The Fog of Time Warner
The fog surrounding Time Warner (TWX) continues to thicken.
Just as the media giant and its peers were uniting Tuesday against the threat of regulatory action, activist shareholder Carl Icahn dropped his own bombshell, naming as his new brother-in-arms the hard-hitting Lazard banker Bruce Wasserstein.
Icahn's group, which controls 2.5% of Time Warner shares, hired Wasserstein to rummage through the trash bins outside 1 Columbus Circle and to choose a fantasy-league board slate. Icahn's displeasure with Time Warner stems from the company's stock, which has been frozen in the teens for more than three years since its well-chronicled plunge after the big AOL-Time Warner merger of 2001.

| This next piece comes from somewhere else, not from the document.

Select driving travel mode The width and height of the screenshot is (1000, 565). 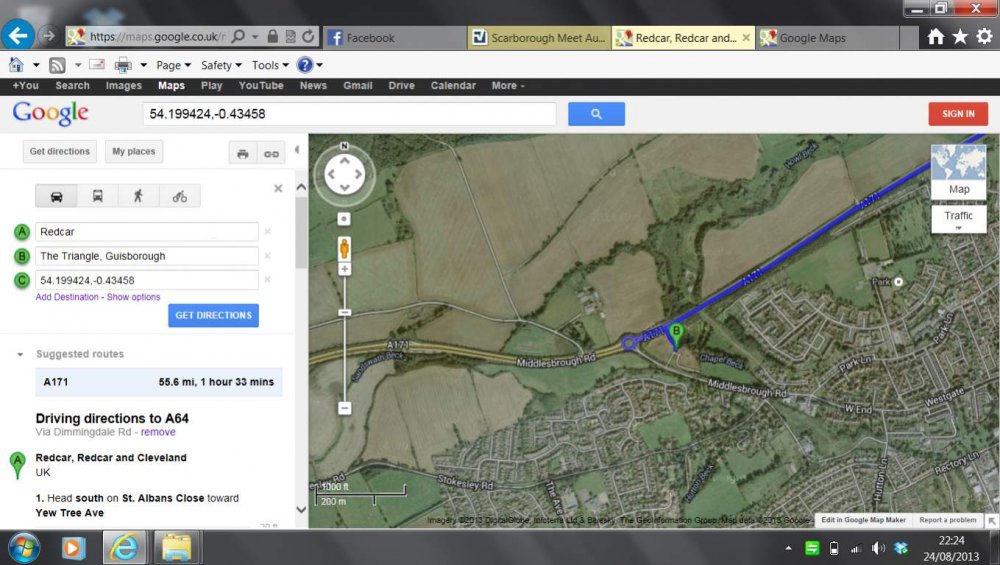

Icahn has demanded a full cable spinoff and a $20 billion stock buyback. Time Warner earlier this month agreed to meet him halfway on the buyback, raising its repurchase target to $12.5 billion from $5 billion, though the company hasn't changed its limited spinoff plans.But some media investors doubt even a change atop Time Warner -- something that seems to be in no danger of taking place, given repeated promises to stay the course CEO Dick Parsons has charted -- would get the stock moving Icahn's way. "The price of Time Warner is not being affected by management," says Larry Haverty of big shareholder Gabelli & Co. "It's really about external realities." Haverty says those realities include low cable valuations and concerns about capital spending and free cash flow. The FCC's move Wednesday, which raises the prospect of an extended debate over the industry's pricing model, only adds to the morass. One analyst strongly agrees. "Media and entertainment valuations are in the toilet," says the analyst, "What Icahn does or proposes isn't going to change anything. It hasn't worked for Viacom (VIA) or for Liberty (L). Investors are not unhappy with Time Warner management." What Wall Street is unhappy with is that television advertising is declining in popularity, as a welter of cable channels and the four big broadcast networks fight off digitally equipped viewers looking to tune out ads altogether, and as the Internet becomes a more viable ad vehicle. Meanwhile subscriber growth has slowed for the big cable operators, and the prospect of trimming the average consumer's cable tab -- however remote -- is most distasteful to investors who have footed the bill for years of hefty capital spending at the likes of Comcast (CMCSA) and Cablevision (CVC).